### [Directives]
(A) In the review of the PlanGAN paper, write out the passage starting with "Reproducibility: Yes" and going on through "that previous methods.", swapping "planner" for "planning module".
(B) In the review of the PlanGAN paper, which model-based method does the update to Review 1 urge the authors to compare against?
(C) Continue the review of the PlanGAN paper from the point where it stops.

### [Selected excerpt]
[START]
Review for NeurIPS paper: PlanGAN: Model-based Planning With Sparse Rewards and Multiple Goals

NeurIPS 2020

PlanGAN: Model-based Planning With Sparse Rewards and Multiple Goals

Review 1

Summary and Contributions: The paper presents a model-based goal-conditioned reinforcement learning method. In contrast to the commonly used model-free method, HER, the proposed method uses a goal-conditioned predictive model of dynamics p(s',a|s,g) and a shooting-based planning method. The model is trained on off-policy data from the replay buffer. It is shown that this method reaches the asymptotic performance of the model-free HER, while being several times more data-efficient. --- Decision --- The paper presents an approach for model-based goal-conditioned reinforcement learning which works well in practice and is more data-efficient that the model-free state-of-the-art. While there are unresolved questions about theoretical interpretation and comparison to prior work, I believe the paper is likely to be impactful. I recommend acceptance. --- Update --- The rebuttal does not require a response. I urge the authors to perform the crucial comparison to a model-based method such as PETS.

Strengths: The paper proposes an interesting model-based method for an important problem of goal-conditioned reinforcement learning. The method empirically performs well, and is more data-efficient than existing model-free methods, suggesting possible wide adoption.

Weaknesses: There are two main weaknesses of the paper: lacking theoretical analysis and missing model-based baselines. First, the paper contains no theoretical analysis. It is thus unknown whether the method is expected to converge to the optimal solution. Intuitively, since the learned distribution of trajectories is fit to the replay buffer, the samples will be biased in a certain way. As the planning averages the samples, it is not guaranteed to converge to the optimal plan. Furthermore, it is unclear what objective the model is optimizing, as well as what objective the planning is optimizing. This will prevent future researchers from improving the method as it's unclear what the basic principles of designing a model-based goal-conditioned method are. The paper contains an extensive comparison to prior model-free work such as HER or DDPG. However, there is no comparison to any model-based method. Some appropriate comparisons would be Chua'18 or Nasiriany'20 Chua'18, Deep Reinforcement Learning in a Handful of Trials using Probabilistic Dynamics Models.

Correctness: Yes

Clarity: Some internal references are broken, see l273, l277. These are seemingly intended to refer to Fig. 5 in the appendix.

Relation to Prior Work: The paper misses a large prior literature on planning with a specified goal, e.g. Kurutach'18, Pathak'18, Liu'20, Nair'20. Also quite confusingly, the paper compares to a method called "Simulated Locomotion Demonstrations", but does not contain a reference to it. Kurutach'18, Learning plannable representations with causal infogan Pathak'18, Zero-Shot Visual Imitation Liu'20, Hallucinative Topological Memory for Zero-Shot Visual Planning Nair'20, HIERARCHICAL FORESIGHT: SELF-SUPERVISED LEARNING OF LONG-HORIZON TASKS VIA VISUAL SUBGOAL GENERATION

Reproducibility: Yes

Additional Feedback:

Review 2

Summary and Contributions: The paper introduces an methods that combines GAN model and planning to dramatically improve sample efficiency on multiple goal environments. Section 1 presents the motivations and the proposed approach. Section 2 gives an overview of related work. Sections 3 gives more details on the target task for this method (multiple goal RL environments), and gives a bit more detail on a successful method in this field (HER) which the proposed approach builds upon. Section 4 describe the proposed method and how exactly the GANs are trained in the and how they are used inside a planner. Section 5 presents experiments which convincingly show that the proposed approach is much more data efficient that previous methods.
[END]
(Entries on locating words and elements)
[START]
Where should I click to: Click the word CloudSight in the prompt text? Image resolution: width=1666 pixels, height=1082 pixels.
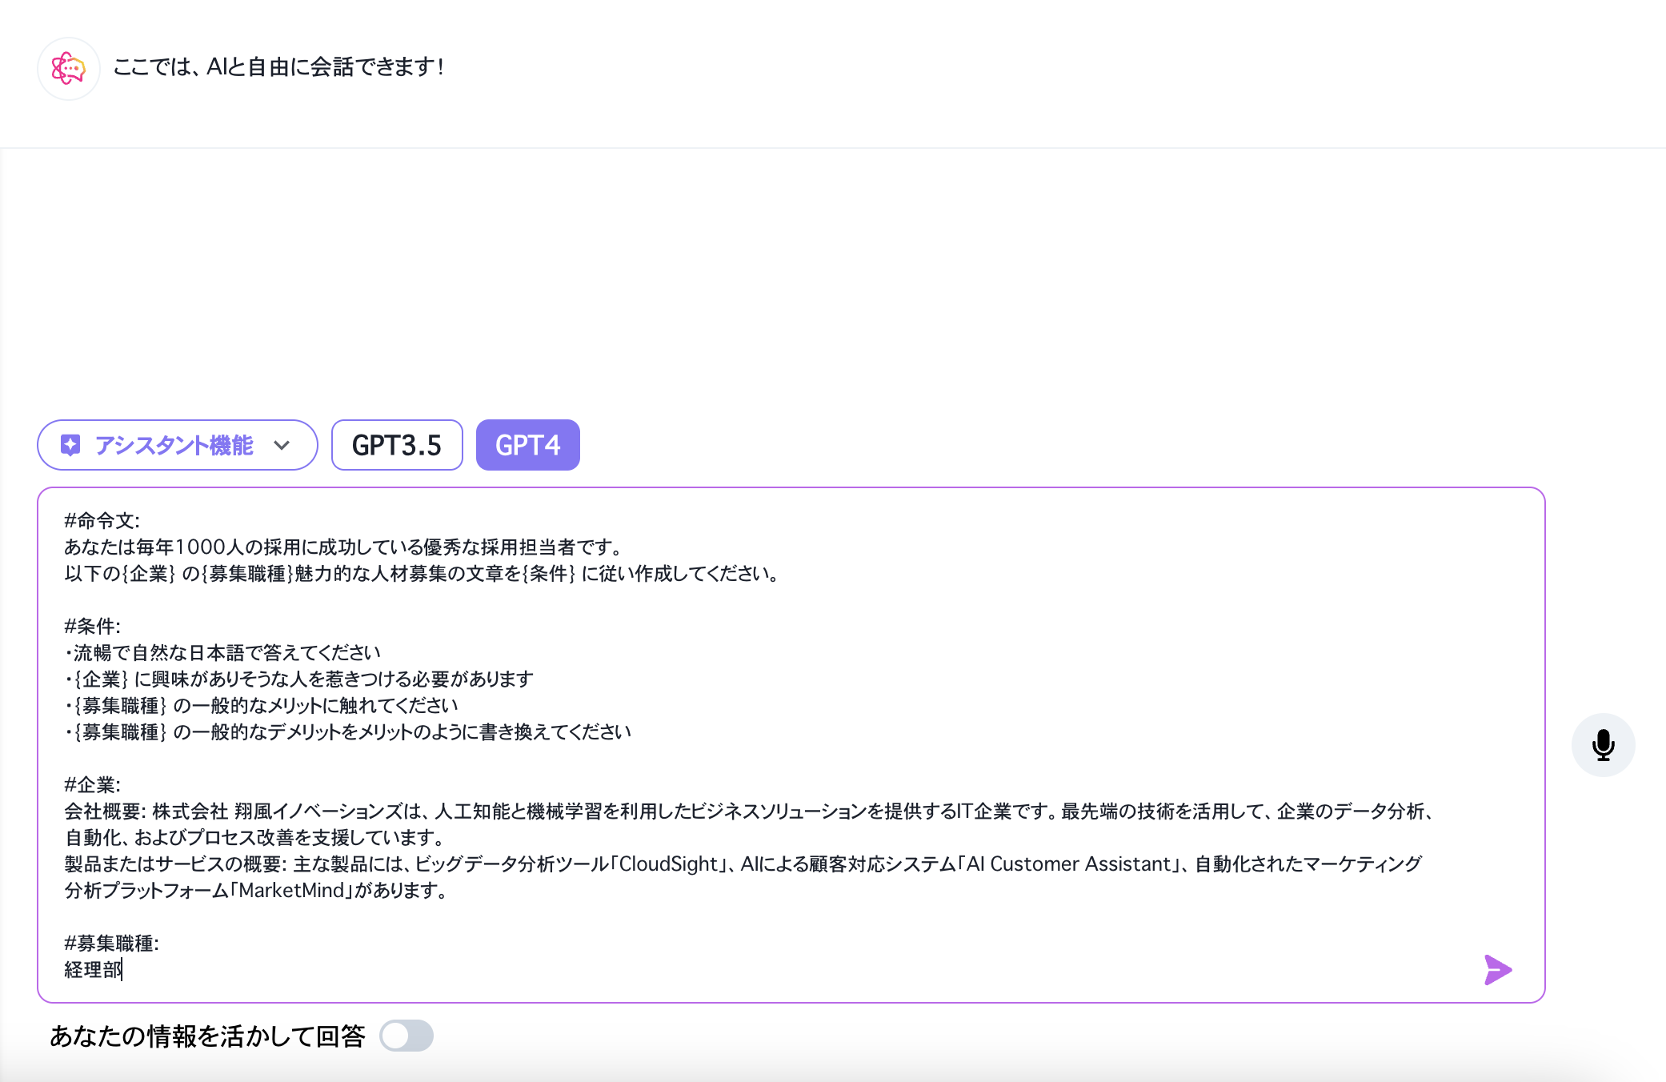[x=668, y=864]
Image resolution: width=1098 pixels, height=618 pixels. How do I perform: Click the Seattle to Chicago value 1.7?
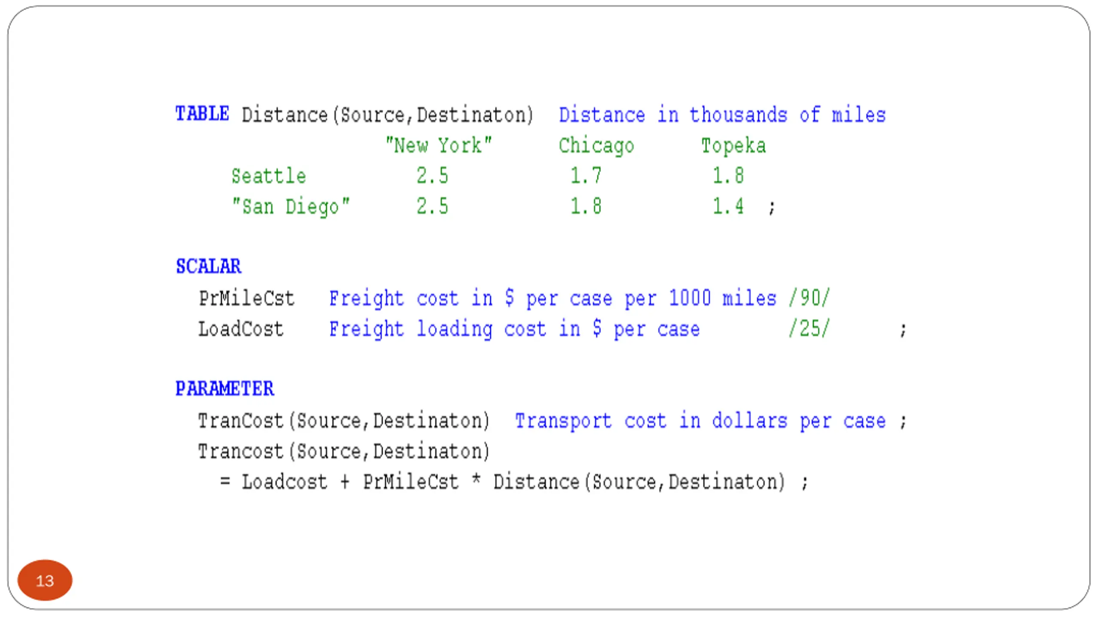[586, 176]
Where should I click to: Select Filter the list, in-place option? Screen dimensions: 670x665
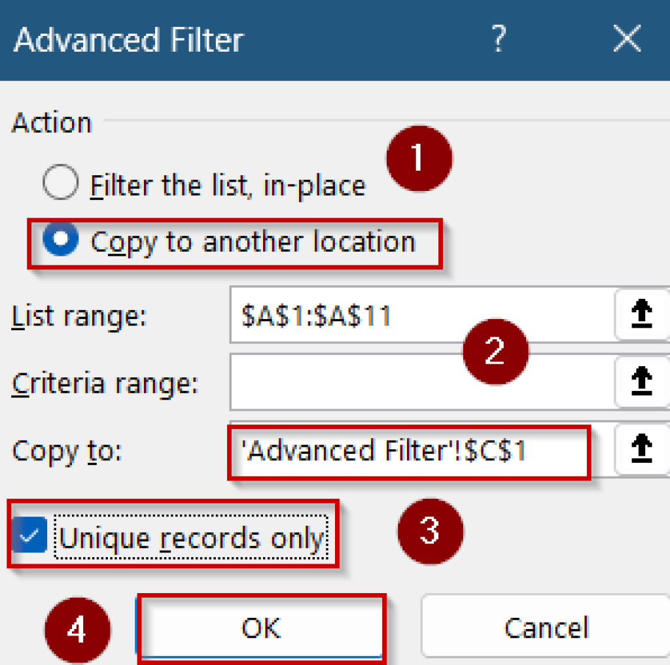[x=60, y=183]
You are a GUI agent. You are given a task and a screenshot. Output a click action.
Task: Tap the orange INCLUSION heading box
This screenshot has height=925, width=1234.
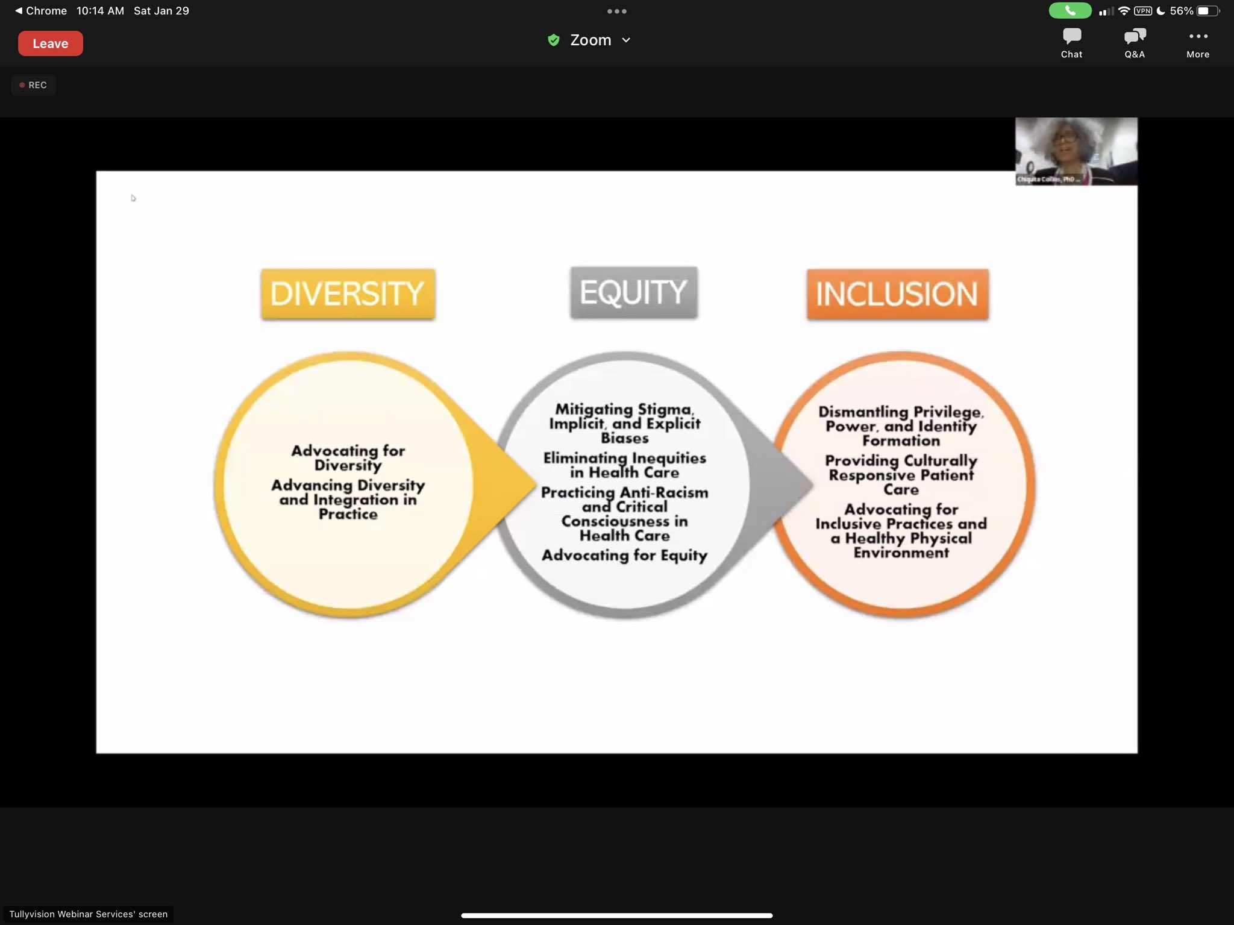coord(897,294)
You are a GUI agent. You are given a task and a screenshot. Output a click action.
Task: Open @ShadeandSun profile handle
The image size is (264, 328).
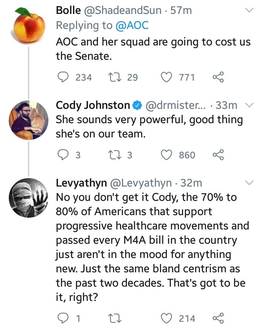click(123, 10)
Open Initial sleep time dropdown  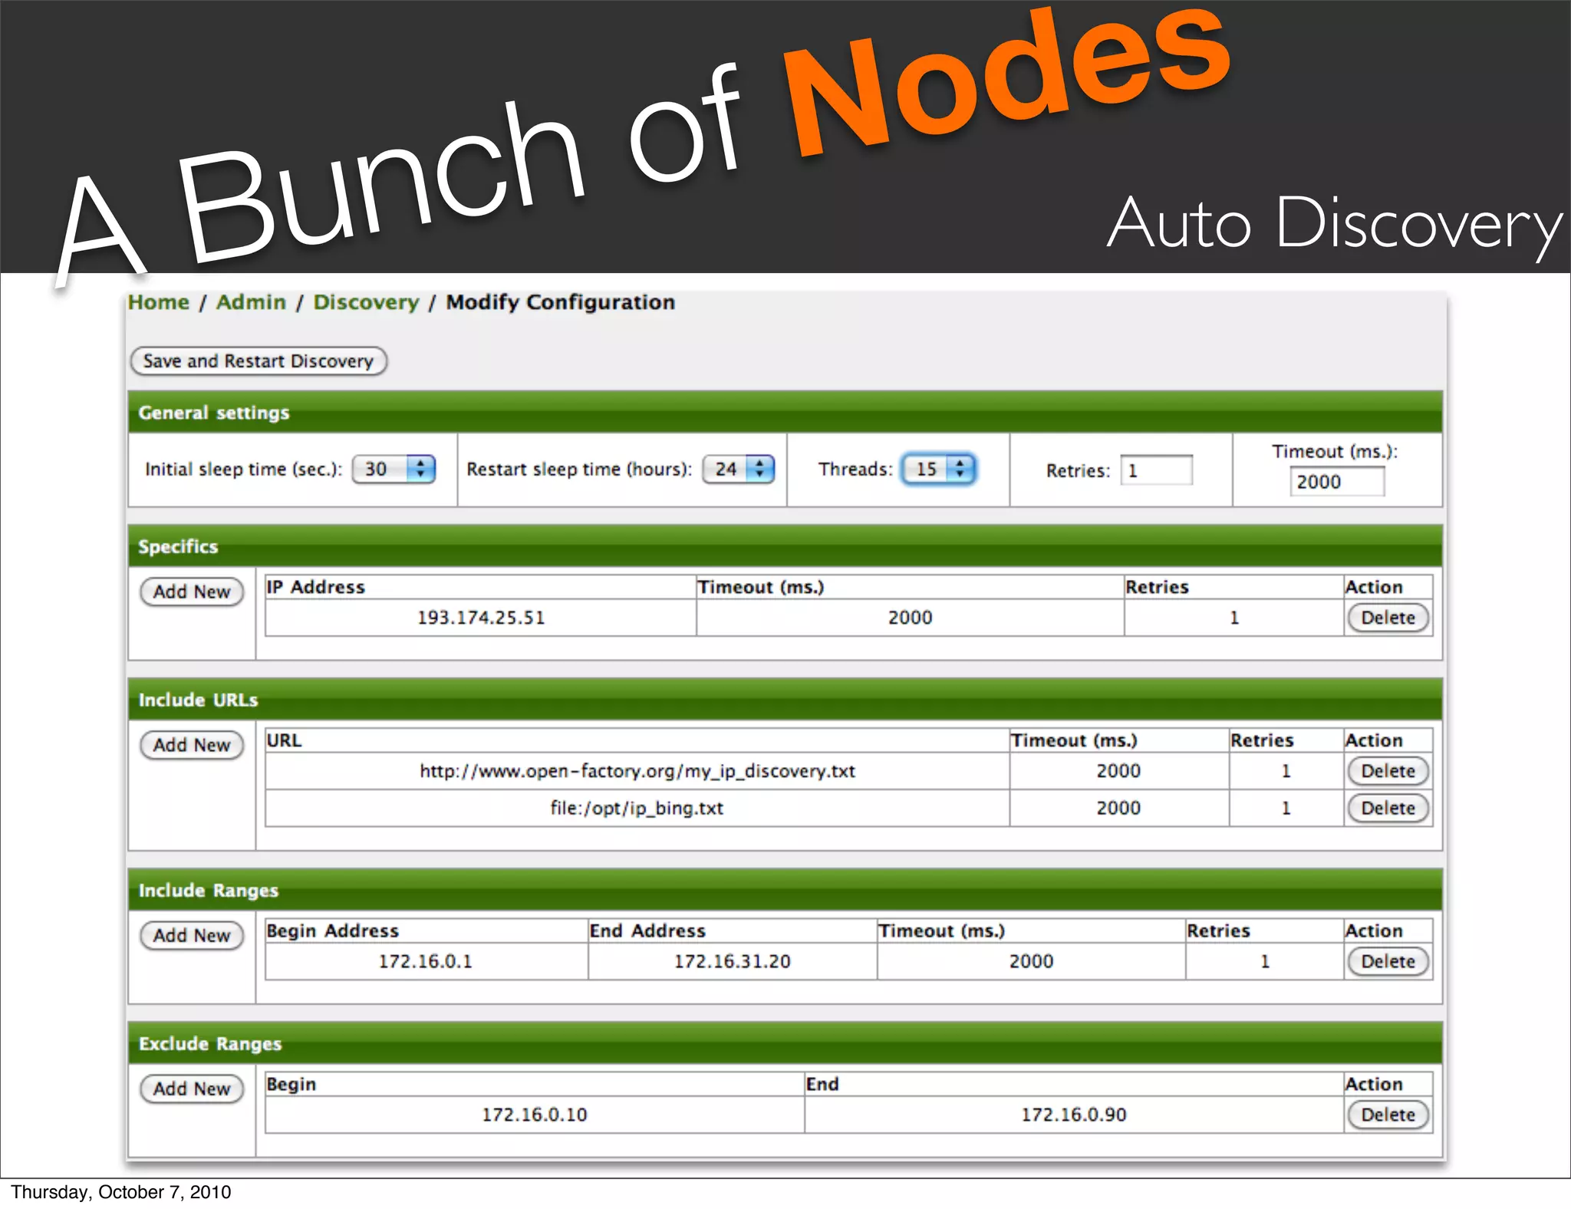(394, 469)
[END]
### [Answers to the exercise]
(A)
Reproducibility: Yes

Additional Feedback:

Review 2

Summary and Contributions: The paper introduces an methods that combines GAN model and planning to dramatically improve sample efficiency on multiple goal environments. Section 1 presents the motivations and the proposed approach. Section 2 gives an overview of related work. Sections 3 gives more details on the target task for this method (multiple goal RL environments), and gives a bit more detail on a successful method in this field (HER) which the proposed approach builds upon. Section 4 describe the proposed method and how exactly the GANs are trained in the and how they are used inside a planning module. Section 5 presents experiments which convincingly show that the proposed approach is much more data efficient that previous methods.

(B) PETS

(C)
Strengths: The paper is straightforward, easy to read. The motivations are clear, the proposed method is precisely described and the experiments are convincingly showing the greater data efficiency of the proposed approach and plausible.

Weaknesses: While the proposed approach seem to be much more data efficient, it might not be more compute efficient. For example PlanGAN curves in figure 4 stop much earlier in environment interactions than other methods, suggesting that it was prohibitive to run for as many steps as previous methods. Many of the choices that were made seem somewhat arbitrary and are not backed by empirical evidence or convincing intuition. For example in the planner, the GAN used to generate imaginary rollouts is swapped at every time step. Also during GAN training, the goal is random amongst goals that have been subsequently achieved, many other choices could have been made. The planner consisting of Q suggested seed action followed by C imaginary rollouts for each action is bit naive and limited because the rollout have to be as long as the time horizon for reaching the goal. Would have been interesting to use a more sophisticated planner that can act on smaller horizon with value such as MCTS/MuZero style. Finally, combining GAN model and planning is in my opinion a very interesting idea but I am not sure why they author chose to only apply it to multiple goal setup. I think applying it to the less specialised environment would have been much more interesting and impactful. For all these reasons (a bit too narrow focus on multi-goal, lack of grounding to prior work results for the claim about data efficiency, naive planner, some arbitrary choices), I think the paper is not as impactful as it could be have been, although the idea being explored is quite interesting, hence my reserved rating.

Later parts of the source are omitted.